Region's jobless rate fell because workers left workforce
The Pittsburgh region's unemployment rate fell again in December, but experts say it did so for the wrong reason: more people quit or did not re-enter the workforce.
Hiring at companies large and small has been sluggish and will remain so until momentum from the national economy trickles down to Pittsburgh, said Kurt Rankin, an economist at PNC Financial Services Group.
The seven-county region's seasonally-adjusted jobless rate fell to 6.3 percent in December, down three-tenths of a percentage point. The workforce shrank by 4,200, continuing recent trends, according to figures from a state survey of residents released on Tuesday.
A separate survey showed that jobs at employers in the region fell by 7,400.
“The numbers are not encouraging that the Pittsburgh economy has much momentum going into 2014,” Rankin said. “The momentum looks like it will come from the national economy.”
Companies are expecting consumers to increase spending and as the national economy improves, some of that will filter down to Pittsburgh, where hiring momentum is low, Rankin said.
The region's workforce fell in five of the last six months of 2013, ending the year at 1.251 million. That's down 17,000 from a high of 1.268 million in July.
Rankin said “job growth here petered out last year.” The numbers bear that out, he said.
The region is composed of Allegheny, Armstrong, Beaver, Butler, Fayette, Washington and Westmoreland counties.
“For December, it was a combination of employment increasing and unemployment decreasing so much that the workforce also declined,” said Lauren Nimal, job analyst with the state Department of Labor and Industry. “Instead of going from unemployed to employed, workers are going from unemployed to out of the workforce.”

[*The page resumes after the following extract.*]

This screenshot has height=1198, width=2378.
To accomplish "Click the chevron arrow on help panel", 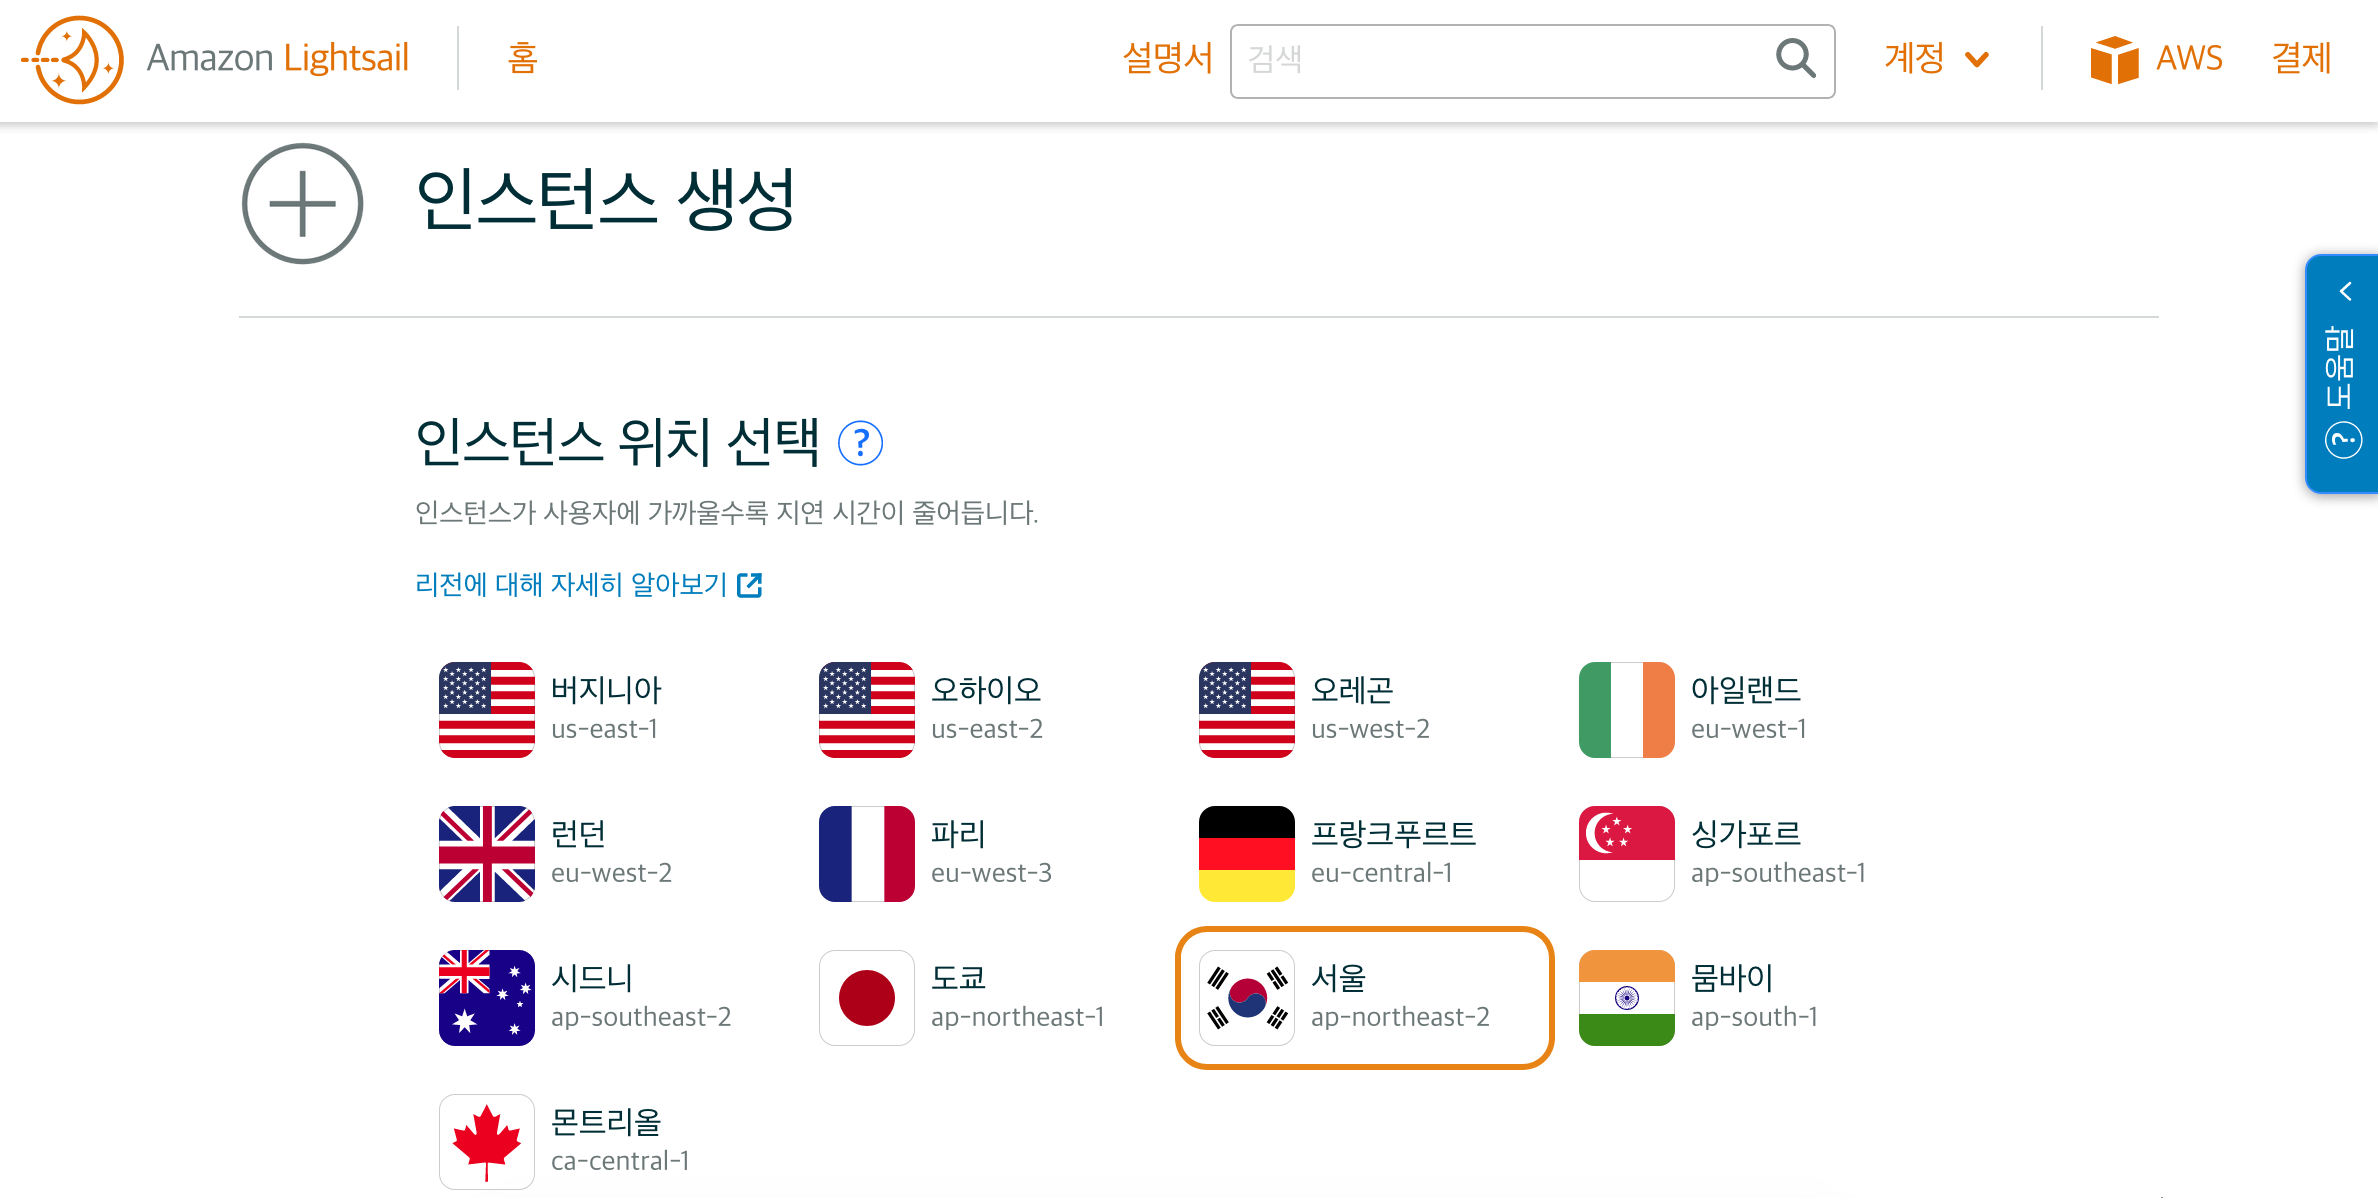I will pos(2344,292).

The trend is happening statewide, Nimal said.
Pennsylvania's seasonally adjusted jobless rate in December was 6.9 percent, down four-tenths of a percentage point, and the national rate was 6.7 percent, down three-tenths, for the same reasons, experts have said.
In December, construction jobs in the region declined by 4,400 because of wintry weather, the state said. Other declines typical for December were in education, down 2,300, and local government, down 400, because of the start of winter break in schools.
“The numbers are clear ... job creation in the area is stalled,” Rankin said. “People are brought into the workforce most often by hiring, which carries its own momentum. ... Most often the largest reason why people fall out of the labor force or don't reenter it is the low availability of jobs at the moment.”